• Task brief:
Reproduce the following lines verbatim, omitting the pictures.

• Stored entries:
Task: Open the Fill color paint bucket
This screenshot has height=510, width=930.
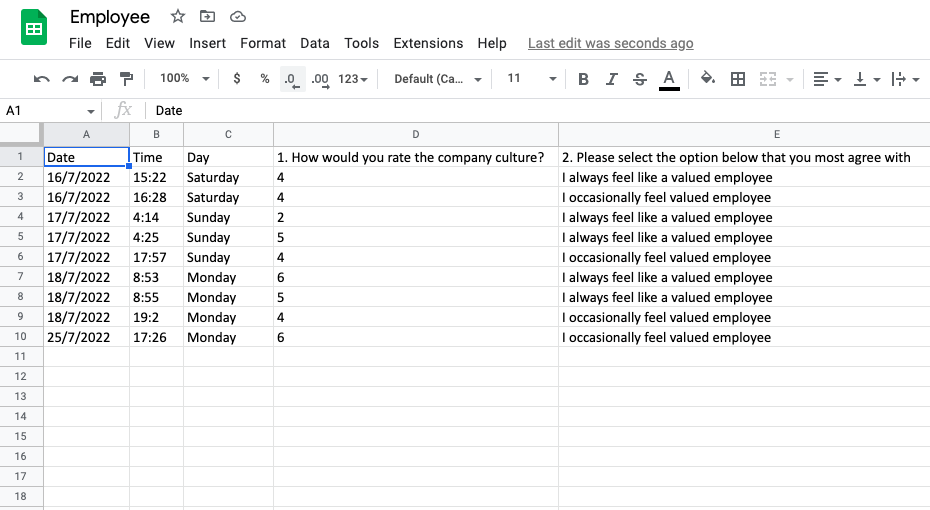Action: 708,79
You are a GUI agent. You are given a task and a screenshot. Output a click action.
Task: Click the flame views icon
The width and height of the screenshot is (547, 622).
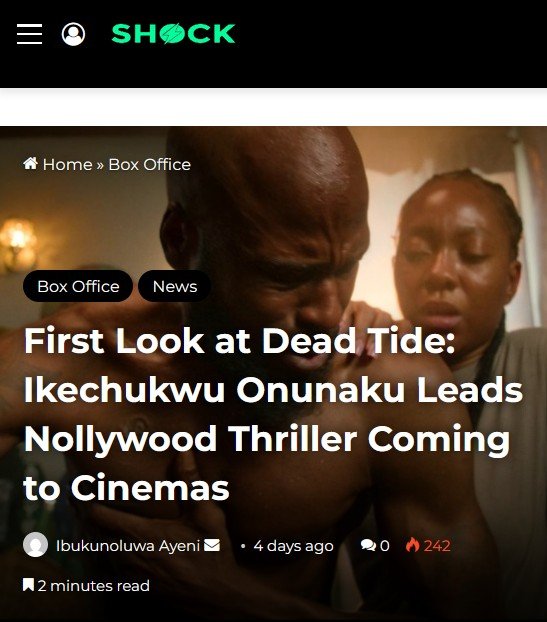413,545
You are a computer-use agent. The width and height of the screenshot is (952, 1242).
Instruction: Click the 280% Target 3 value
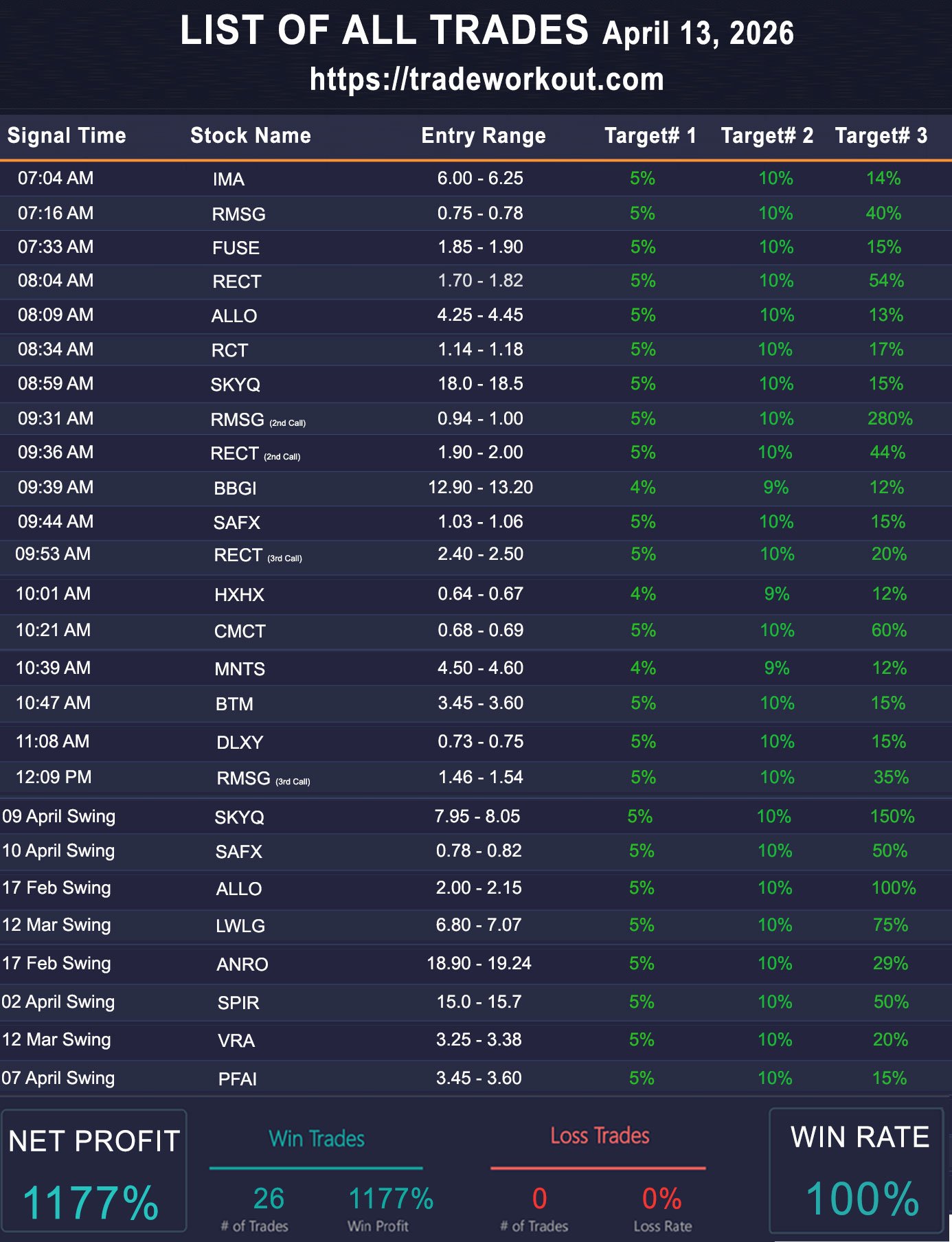coord(889,418)
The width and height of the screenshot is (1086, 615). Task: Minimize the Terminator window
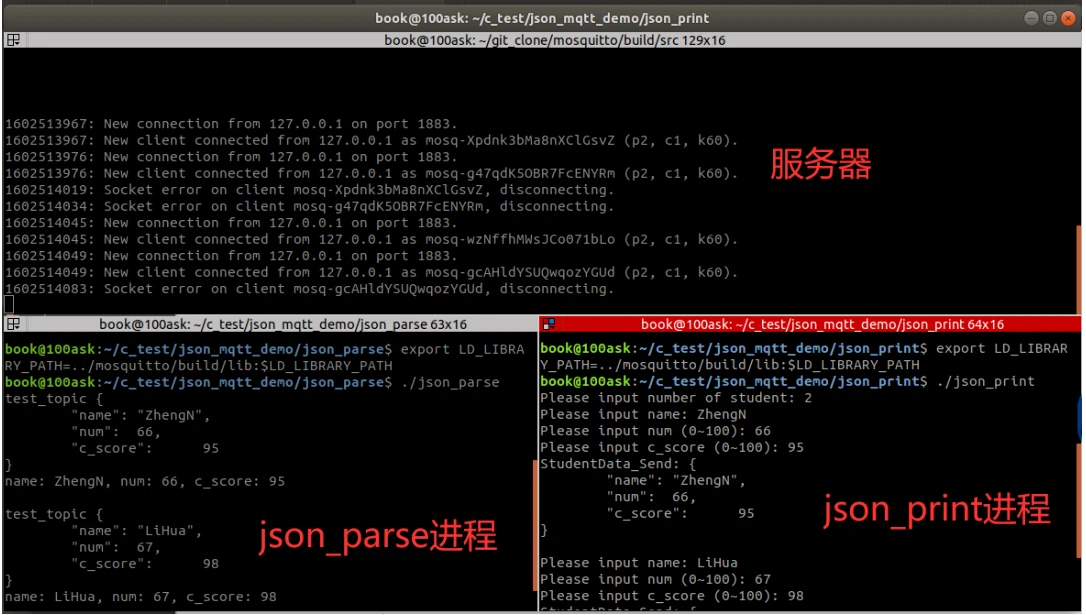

• Solution for this task:
Task: Open the Fill color paint bucket
This screenshot has height=510, width=930.
Action: 708,79
You are a GUI agent. You are given a task and a screenshot. Output a click action.
Task: Click the flame views icon
The width and height of the screenshot is (547, 622).
413,545
You are a computer-use agent. The width and height of the screenshot is (952, 1242).
Instruction: Click the 280% Target 3 value
coord(889,418)
The width and height of the screenshot is (1086, 615). Task: Minimize the Terminator window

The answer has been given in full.